---------- DOCUMENT EXCERPT

Because they are not too strong, they will NOT put you into a hazy stupor. And they will NOT take away all the pain. So you will still feel a bit depressed. But you will be able to think much more clearly. For a guy who is contemplating suicide, this added clarity can make the difference between life and death. Make no mistake about it, ScrewedUp, depression can be deadly.


----------



## Screwedup (Apr 14, 2012)

Thanks for your comment Uptown, I still dont know if I can do the meds though. Fear of failure or something going wrong and injuring instead of killing is still keeping the feeling in check for now. I have done a test though and I can feel that unconciousness would come quickly. A continued lack of oxygen after this to the brain would do the work and free me.

I have reached out to a few more friends. I realise that although I was mentally tough during the recovery period after my first suicide attempt that there is no way I will survive this one on my own. I am thinking about her every waking moment. Nothing can distract me from reliving my failures and last night I felt as if my mind was about to explode. I went out last night to ease the burden a little. I met some new friends and kind of enjoyed myself although I kept slipping into little "zoneouts". It was kind of a geeks evening, playing a card game and we have decided to keep the meetings going every week in the pub so hopefully this will be successful and a small something to look forward to.

When I returned home things went back to crazy land. Looked through some photos which sent me off again and couldn't sleep for thinking about it. My head started physically hurting at one point. I started doing deep breathes and kept repeating calm down to try and settle my panic. Kind of helped a little.

--------------------
---------- SUPPLIED INFORMATION

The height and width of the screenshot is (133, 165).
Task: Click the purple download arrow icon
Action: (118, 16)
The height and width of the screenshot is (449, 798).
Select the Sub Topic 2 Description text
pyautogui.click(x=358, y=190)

--------------------
---------- SUPPLIED INFORMATION

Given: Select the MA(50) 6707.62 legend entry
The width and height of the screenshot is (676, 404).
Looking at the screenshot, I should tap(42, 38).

--------------------

** YOUR GOAL **
Rewrite the forum post from "## Screwedup (Apr" up to and including "and free me.", replacing "comment" with "reply".

** SOLUTION FOR THIS PROBLEM **
## Screwedup (Apr 14, 2012)

Thanks for your reply Uptown, I still dont know if I can do the meds though. Fear of failure or something going wrong and injuring instead of killing is still keeping the feeling in check for now. I have done a test though and I can feel that unconciousness would come quickly. A continued lack of oxygen after this to the brain would do the work and free me.